-------- Supplied data --------

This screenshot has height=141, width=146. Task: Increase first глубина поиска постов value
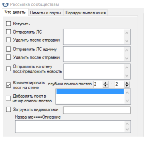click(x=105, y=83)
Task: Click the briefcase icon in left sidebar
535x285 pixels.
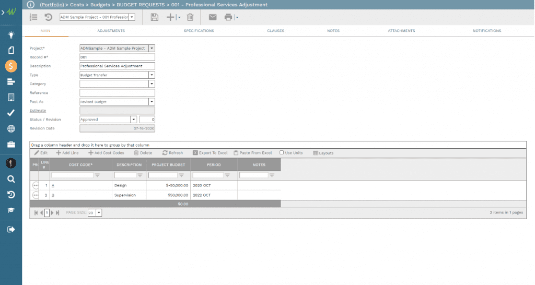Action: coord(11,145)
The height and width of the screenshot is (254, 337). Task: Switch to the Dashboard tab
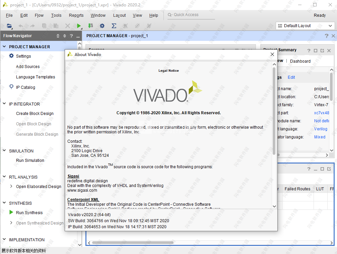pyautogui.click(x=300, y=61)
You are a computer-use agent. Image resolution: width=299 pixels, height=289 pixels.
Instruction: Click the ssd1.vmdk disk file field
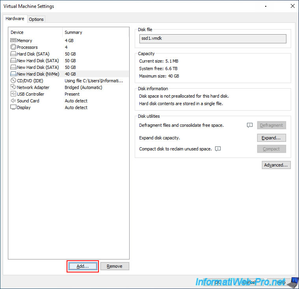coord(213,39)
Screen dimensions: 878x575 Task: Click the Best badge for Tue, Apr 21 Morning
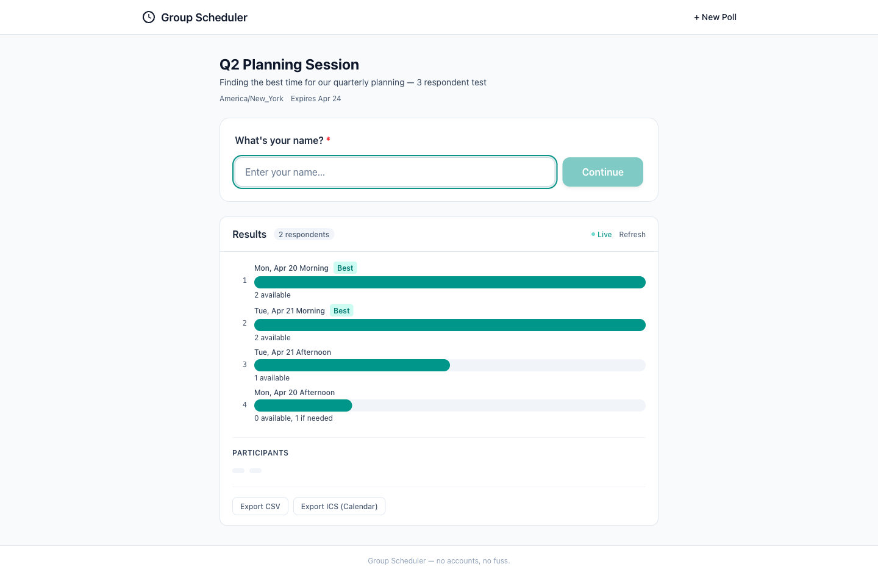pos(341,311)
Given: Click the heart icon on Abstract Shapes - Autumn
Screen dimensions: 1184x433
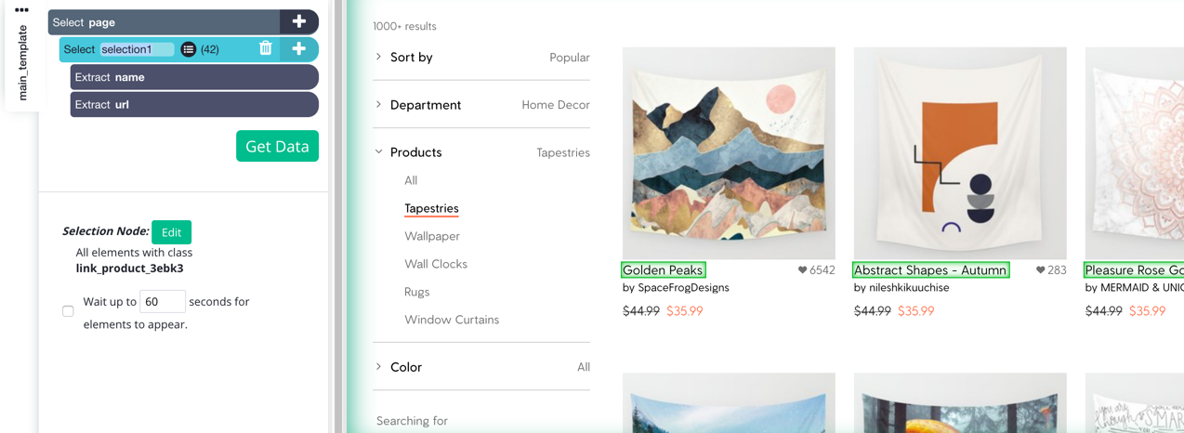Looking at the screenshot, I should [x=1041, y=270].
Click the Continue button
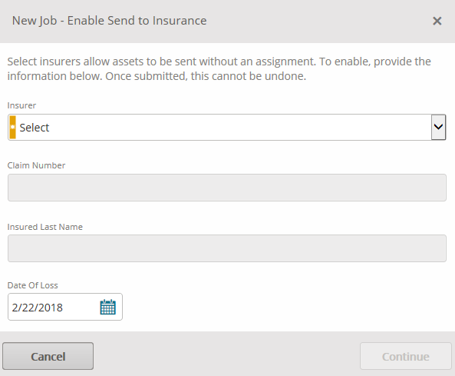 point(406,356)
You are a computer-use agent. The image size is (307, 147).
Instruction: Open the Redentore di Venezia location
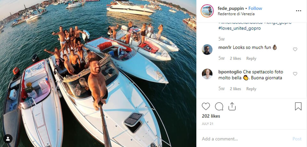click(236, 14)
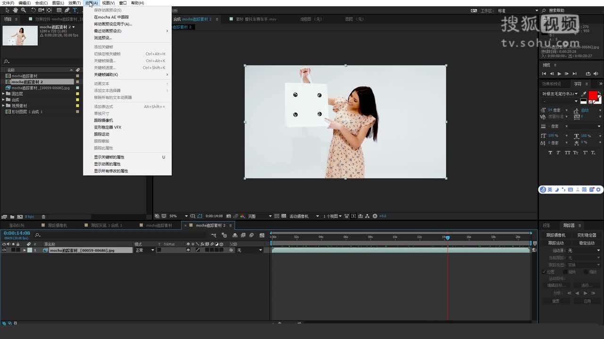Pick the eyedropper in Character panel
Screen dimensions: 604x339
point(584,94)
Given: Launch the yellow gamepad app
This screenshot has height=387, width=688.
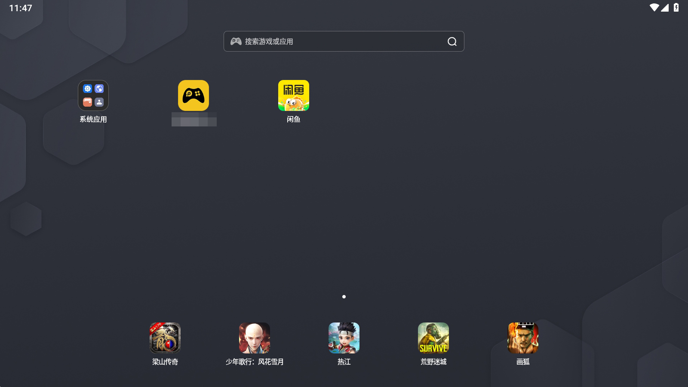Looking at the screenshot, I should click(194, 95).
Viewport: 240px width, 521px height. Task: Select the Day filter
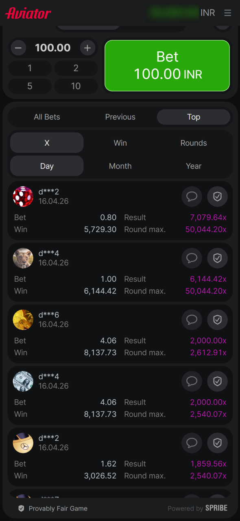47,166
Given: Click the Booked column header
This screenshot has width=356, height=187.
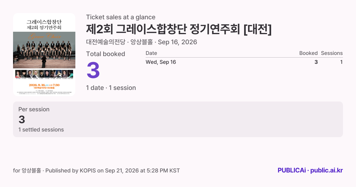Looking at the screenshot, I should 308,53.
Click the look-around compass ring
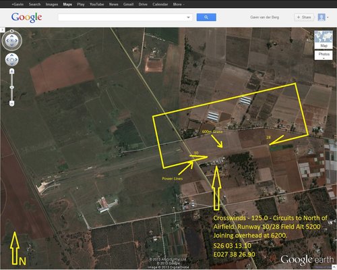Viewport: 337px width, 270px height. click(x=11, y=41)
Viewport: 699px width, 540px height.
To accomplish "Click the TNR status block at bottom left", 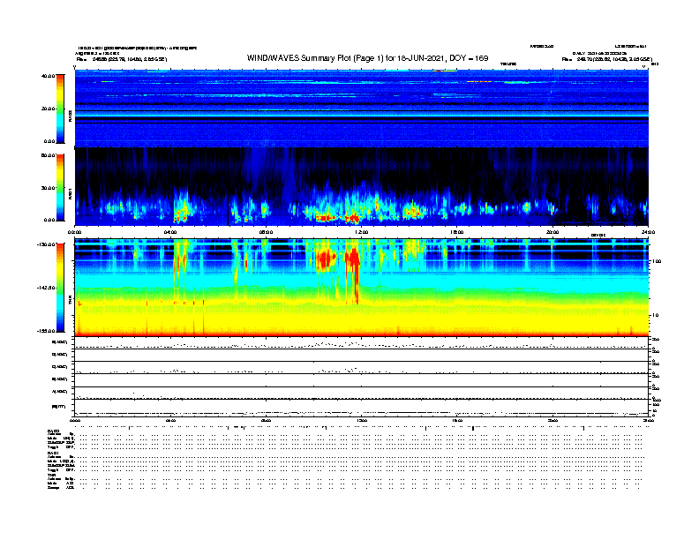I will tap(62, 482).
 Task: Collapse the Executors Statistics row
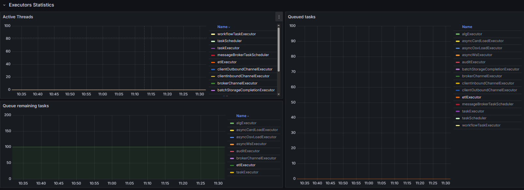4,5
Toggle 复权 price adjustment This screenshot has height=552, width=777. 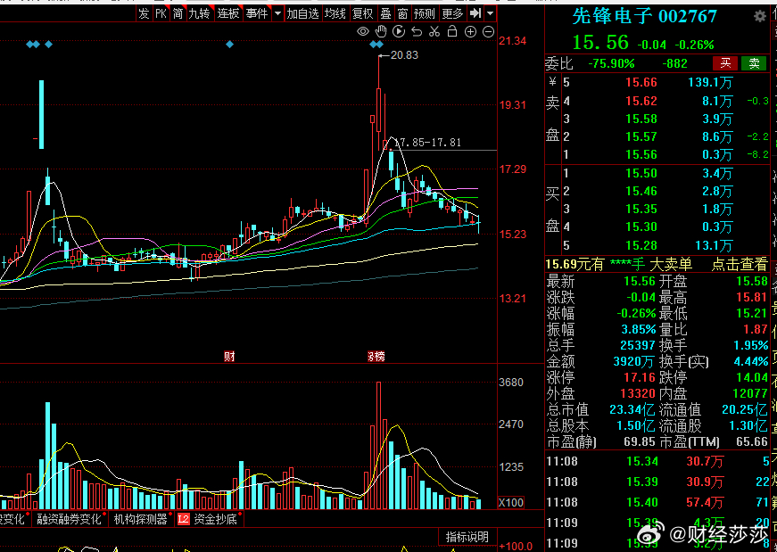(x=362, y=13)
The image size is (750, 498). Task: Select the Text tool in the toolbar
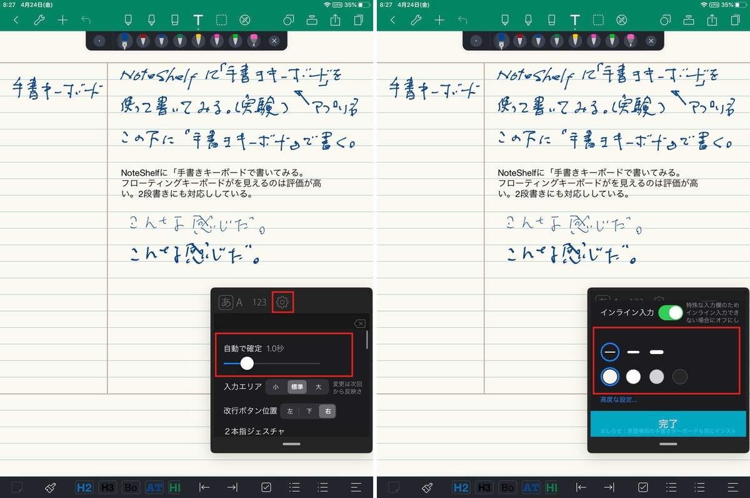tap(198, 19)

--------
-------- Supplied data --------

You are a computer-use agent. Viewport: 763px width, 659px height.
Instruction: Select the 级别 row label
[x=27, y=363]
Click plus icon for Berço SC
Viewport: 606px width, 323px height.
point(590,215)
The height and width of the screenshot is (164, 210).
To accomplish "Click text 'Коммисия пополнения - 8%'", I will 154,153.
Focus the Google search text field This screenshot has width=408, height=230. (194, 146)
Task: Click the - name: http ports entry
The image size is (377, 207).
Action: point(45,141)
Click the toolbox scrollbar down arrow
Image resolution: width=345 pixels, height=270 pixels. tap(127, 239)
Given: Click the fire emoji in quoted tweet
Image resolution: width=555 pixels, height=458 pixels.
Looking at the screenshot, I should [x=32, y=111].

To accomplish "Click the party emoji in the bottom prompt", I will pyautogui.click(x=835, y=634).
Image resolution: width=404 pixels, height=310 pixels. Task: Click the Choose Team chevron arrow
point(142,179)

--------

* **Your goal**
Above are records with pictures. Reproduce exactly only the lines from the line with "This screenshot has height=141, width=146." through the line with "Viewport: 699px width, 540px height.", both ends included, and leave the pictures out.

* **Solution for this exercise**
This screenshot has height=141, width=146. Task: Increase first глубина поиска постов value
click(x=105, y=83)
Task: Click the briefcase icon in left sidebar
535x285 pixels.
Action: coord(11,145)
The height and width of the screenshot is (254, 337). Task: Switch to the Dashboard tab
pyautogui.click(x=300, y=61)
You are a computer-use agent. Image resolution: width=299 pixels, height=289 pixels.
Instruction: Click the ssd1.vmdk disk file field
coord(213,39)
Screen dimensions: 878x575 Task: Click the Best badge for Tue, Apr 21 Morning
pos(341,311)
Given: Click the heart icon on Abstract Shapes - Autumn
Screen dimensions: 1184x433
Looking at the screenshot, I should [x=1041, y=270].
Click the Continue button
 point(406,356)
You are a computer-use agent. The image size is (307, 147).
Instruction: Open the Redentore di Venezia location
click(236, 14)
Pick the eyedropper in Character panel
Screen dimensions: 604x339
point(584,94)
Given: Launch the yellow gamepad app
This screenshot has height=387, width=688.
Looking at the screenshot, I should click(194, 95).
Viewport: 240px width, 521px height. Task: Select the Day filter
47,166
Given: Click the Booked column header
This screenshot has width=356, height=187.
Looking at the screenshot, I should 308,53.
Click the look-around compass ring
Viewport: 337px width, 270px height. click(x=11, y=41)
Viewport: 699px width, 540px height.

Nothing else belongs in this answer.